Friday, April 12, 2013

Cynical Movie Review: The Muppet Movie



In a faraway time and place (1979), Kermit the Frog lives in a swamp, happy with his swamp friends and his banjo. He runs into a Hollywood agent, portrayed by some guy who was probably famous in the 70s and may or may not be Paul Prudhomme, who encourages him to go to Hollywood and become an entertainer, where he will make 'millions of people happy.'

Kermit packs up and heads to Hollywood on his Schwinn bicycle, but runs into Doc Hopper, a restaurant mogul that specializes in southern food-particularly a chain that sells frog legs. He offers Kermit some money to become the new advertising face of Hopper's restaurants, but Kermit refuses to participate in what to him is cannibalism. This drives Doc Hopper crazy, and he starts to pursue Kermit across the country.

Along the way, Kermit meets up with the rest of the Muppets and has some amusing adventures with the notable exceptions of an interminably long 'romantic' music number with Miss Piggy and the newly introduced fact that Doc Hopper has escalated things to the point where he has hired a 'frog assassin' (who explicitly states that his job is to 'kill frogs,' which he demonstrates by firing a trident-like projectile at a Kermit target practice thing). 

Around this time, the children watching the movie start to wonder if they should be watching what is essentially Blade Runner with more music numbers. It all leads to an extremely tense showdown, lacking even a hint of levity, in a ghost town in which Kermit makes an impassioned plea for his life and Hopper advises his assassin to 'kill him.' 

Fortunately, it all end happily when a hellishly large Animal breaks through a roof because he ate some growth pills and roars, scaring all the bad guys away. Unfortunately, they never get their comeuppance, and likely redirect their efforts to murdering Shari Lewis' beloved 'Lambchop' character.

Meanwhile the Muppets get a movie contract and film a terrible retelling of the entire movie we just saw except with ridiculous plywood sets and props. An accident causes the sound stage to collapse and Kermit closes things with the lyrics, "Life's like a movie, write your own ending." So if you were hoping for the movie to end, you are out of luck.

Why Jim Henson thought this would be the right plot for what had to be a lifelong dream to bring the Muppets to the big screen is anyone's guess. All I can think is that he must have had a dark side (after all, Muppets Take Manhattan is based around the hilarious and similarly child-friendly premise of Kermit being hit by a car and left to die in the street) and for some reason thought that modern kids just need to cry themselves to sleep a little more.

Incidentally, he wasn't alone in this perspective.

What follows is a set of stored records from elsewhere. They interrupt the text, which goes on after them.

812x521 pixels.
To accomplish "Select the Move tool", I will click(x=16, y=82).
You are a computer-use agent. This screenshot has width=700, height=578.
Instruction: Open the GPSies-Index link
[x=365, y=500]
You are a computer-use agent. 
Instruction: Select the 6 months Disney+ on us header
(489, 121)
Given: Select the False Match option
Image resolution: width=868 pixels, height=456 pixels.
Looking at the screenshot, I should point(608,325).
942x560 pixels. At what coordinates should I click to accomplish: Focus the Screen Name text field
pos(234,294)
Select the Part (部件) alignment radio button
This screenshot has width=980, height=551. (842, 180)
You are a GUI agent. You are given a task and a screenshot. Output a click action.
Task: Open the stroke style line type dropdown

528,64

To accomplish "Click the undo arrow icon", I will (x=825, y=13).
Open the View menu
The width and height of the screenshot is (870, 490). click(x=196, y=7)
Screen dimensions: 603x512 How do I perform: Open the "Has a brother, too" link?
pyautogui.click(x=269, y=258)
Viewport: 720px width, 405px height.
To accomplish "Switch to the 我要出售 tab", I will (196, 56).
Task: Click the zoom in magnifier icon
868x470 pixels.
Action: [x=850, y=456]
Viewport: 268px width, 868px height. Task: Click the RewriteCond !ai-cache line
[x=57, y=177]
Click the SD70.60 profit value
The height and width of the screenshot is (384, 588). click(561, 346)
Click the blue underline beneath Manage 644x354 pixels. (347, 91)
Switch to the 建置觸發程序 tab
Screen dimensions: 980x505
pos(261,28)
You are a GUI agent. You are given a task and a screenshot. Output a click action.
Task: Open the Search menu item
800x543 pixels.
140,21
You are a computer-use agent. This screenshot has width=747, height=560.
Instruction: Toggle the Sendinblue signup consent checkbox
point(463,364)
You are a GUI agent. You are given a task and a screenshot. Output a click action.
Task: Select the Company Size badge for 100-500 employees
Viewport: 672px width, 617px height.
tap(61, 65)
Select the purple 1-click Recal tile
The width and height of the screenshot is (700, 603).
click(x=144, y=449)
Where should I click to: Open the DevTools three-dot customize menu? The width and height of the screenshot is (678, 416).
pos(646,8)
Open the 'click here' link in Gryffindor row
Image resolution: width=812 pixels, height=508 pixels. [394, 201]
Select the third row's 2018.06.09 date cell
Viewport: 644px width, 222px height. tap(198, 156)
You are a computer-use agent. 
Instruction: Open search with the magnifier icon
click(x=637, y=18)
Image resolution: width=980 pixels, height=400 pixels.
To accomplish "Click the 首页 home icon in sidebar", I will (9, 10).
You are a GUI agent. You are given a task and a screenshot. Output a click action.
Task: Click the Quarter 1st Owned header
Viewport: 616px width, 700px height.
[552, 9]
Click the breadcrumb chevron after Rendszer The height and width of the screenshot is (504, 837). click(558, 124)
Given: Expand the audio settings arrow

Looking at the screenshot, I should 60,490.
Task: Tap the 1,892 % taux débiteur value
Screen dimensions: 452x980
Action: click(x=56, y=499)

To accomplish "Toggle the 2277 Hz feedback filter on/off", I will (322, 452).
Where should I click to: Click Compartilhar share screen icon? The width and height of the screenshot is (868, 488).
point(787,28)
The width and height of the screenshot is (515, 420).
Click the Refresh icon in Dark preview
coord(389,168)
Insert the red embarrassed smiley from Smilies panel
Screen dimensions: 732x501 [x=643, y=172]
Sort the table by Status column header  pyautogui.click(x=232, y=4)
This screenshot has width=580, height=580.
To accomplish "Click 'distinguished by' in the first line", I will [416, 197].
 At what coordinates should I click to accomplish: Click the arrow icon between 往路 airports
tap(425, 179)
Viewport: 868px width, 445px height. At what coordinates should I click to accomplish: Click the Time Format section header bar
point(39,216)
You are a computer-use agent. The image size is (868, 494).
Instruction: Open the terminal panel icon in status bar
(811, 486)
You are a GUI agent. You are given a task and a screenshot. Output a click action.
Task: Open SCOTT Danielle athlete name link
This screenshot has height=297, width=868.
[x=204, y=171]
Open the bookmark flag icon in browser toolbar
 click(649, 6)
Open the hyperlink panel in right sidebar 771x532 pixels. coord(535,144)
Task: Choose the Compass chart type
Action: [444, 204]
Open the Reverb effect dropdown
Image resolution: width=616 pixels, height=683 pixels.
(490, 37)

I don't know what it was about the late 70s/early 80s that had people like Steven Spielberg causing beloved alien E.T. to fall into a ditch, get pneumonia, and literally die. Mark Steyn once wrote that he didn't like Sesame Street because it sanitized the 'monsters' in the world and cocooned kids into not knowing that the world was dangerous. Though I disagree and think some childhood innocence is not a bad thing, I assume Jim Henson and others traveled into the future, read that article, and decided to work overtime to horrify children with murdering Muppets and putting scary things in Labyrinth and so on. 

1 comment:

Anonymous said...

It should be noted parenthetically that the Kermit-rides-a-bicycle scene was considered a modern wonder at the time. Siskel and Ebert had a lively discussion on HOW that could have been done.